Fig. 3: Summary of the level of difference from intra-arterial brachial systolic and diastolic BP for cuff BP measured by sphygmomanometer or automated BP measuring device (BPMD).
figure 3

Data represent mean difference (95% confidence intervals) and are derived from individual participant level meta-analysis in ≥309 participants for BP measured by sphygmomanometer and ≥354 participants by automated BPMDs [38]. Example pulse pressures are denoted by the solid arrows. Green shaded areas represent indicative zones for aortic systolic and diastolic BP. The crosses indicate zones where non-invasive BP is markedly different from either brachial or aortic intra-arterial BPs, and the hatched arrow represents the potential underestimation of pulse pressure using an automated BPMD. Figure modified from [66].

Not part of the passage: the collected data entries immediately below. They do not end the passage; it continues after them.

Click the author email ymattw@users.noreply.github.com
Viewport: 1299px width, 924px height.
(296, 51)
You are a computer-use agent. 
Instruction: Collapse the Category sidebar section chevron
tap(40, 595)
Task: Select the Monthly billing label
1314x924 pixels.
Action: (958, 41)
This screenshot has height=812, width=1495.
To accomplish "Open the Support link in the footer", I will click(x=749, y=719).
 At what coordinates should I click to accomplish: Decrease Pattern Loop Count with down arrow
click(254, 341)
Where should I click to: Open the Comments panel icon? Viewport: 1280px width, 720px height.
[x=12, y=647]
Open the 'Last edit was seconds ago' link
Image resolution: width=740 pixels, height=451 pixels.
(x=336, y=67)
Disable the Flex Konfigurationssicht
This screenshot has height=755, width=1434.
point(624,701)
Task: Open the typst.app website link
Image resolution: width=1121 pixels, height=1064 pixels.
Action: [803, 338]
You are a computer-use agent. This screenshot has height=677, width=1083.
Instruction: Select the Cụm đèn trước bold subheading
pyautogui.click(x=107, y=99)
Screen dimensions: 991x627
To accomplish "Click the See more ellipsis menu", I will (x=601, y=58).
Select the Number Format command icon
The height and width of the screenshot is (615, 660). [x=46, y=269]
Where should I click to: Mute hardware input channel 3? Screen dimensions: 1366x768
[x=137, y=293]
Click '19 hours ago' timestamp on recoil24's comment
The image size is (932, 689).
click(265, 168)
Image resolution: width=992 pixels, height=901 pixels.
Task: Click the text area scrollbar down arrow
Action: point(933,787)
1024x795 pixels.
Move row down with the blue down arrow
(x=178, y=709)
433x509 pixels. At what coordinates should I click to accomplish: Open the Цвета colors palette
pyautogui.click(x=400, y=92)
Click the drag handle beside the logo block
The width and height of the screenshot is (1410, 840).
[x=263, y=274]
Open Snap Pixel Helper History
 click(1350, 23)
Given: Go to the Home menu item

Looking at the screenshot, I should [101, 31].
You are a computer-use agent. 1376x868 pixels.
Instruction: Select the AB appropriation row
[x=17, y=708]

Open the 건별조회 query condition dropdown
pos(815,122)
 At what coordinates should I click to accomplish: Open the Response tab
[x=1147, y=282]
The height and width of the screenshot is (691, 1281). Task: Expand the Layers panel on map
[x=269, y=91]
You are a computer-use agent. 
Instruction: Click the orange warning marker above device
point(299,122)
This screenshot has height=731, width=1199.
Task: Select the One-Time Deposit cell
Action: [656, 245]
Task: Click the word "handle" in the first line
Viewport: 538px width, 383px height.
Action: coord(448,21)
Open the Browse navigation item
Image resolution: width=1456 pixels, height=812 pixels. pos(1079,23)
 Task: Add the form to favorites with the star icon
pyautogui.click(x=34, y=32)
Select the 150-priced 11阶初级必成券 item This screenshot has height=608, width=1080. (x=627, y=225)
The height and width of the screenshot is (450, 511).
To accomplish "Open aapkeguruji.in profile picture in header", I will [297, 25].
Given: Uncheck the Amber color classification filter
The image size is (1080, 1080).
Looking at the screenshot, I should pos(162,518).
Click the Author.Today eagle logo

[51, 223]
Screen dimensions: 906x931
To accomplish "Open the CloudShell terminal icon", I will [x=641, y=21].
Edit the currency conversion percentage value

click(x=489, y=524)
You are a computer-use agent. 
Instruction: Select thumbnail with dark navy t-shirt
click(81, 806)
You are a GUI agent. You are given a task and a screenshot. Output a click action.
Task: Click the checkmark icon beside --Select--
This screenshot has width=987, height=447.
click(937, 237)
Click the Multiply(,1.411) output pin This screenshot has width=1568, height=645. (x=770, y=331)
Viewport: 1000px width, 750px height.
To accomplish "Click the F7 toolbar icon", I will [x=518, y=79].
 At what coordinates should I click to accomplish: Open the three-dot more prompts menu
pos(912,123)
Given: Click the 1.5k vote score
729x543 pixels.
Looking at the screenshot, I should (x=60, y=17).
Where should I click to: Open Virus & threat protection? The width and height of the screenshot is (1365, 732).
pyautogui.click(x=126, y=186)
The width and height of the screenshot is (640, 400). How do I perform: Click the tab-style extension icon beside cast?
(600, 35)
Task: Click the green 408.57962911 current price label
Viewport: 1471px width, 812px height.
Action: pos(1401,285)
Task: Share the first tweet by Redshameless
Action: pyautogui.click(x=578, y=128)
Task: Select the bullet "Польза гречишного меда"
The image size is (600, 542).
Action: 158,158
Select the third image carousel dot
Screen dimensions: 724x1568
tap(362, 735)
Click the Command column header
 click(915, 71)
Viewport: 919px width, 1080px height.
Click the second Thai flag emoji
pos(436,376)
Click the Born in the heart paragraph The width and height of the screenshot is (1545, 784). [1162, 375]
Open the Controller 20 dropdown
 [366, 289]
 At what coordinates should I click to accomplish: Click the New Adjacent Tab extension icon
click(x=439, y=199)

Globally, there are many thousands of unique models of automated ‘oscillometric’ BPMDs available for consumer purchase. Automated devices are also routinely used by healthcare professionals for office/clinic and 24-h ambulatory BP monitoring. This paper has reviewed the operating principles and BP measurement outputs acquired using manual auscultation and automated BPMD methods. The original evidence to support the clinical use of BP measurement was derived with data from the auscultatory sphygmomanometer method using a mercury column, and automated BPMDs were designed to provide equivalent BP values. The automated BPMD method employs a standardised approach that is largely unchanged over many decades, which includes using proprietary empirical algorithms for analysing arterial waveforms and estimating BP. Although there are well-known sources of error associated with automated BPMDs, including variable underestimation when compared with brachial intra-arterial systolic BP, appropriately validated BPMDs provide similar values to auscultatory BP, albeit with room for improved accuracy that is expected to refine individual risk stratification for better cardiovascular disease risk prevention and improved treatment and management of hypertension.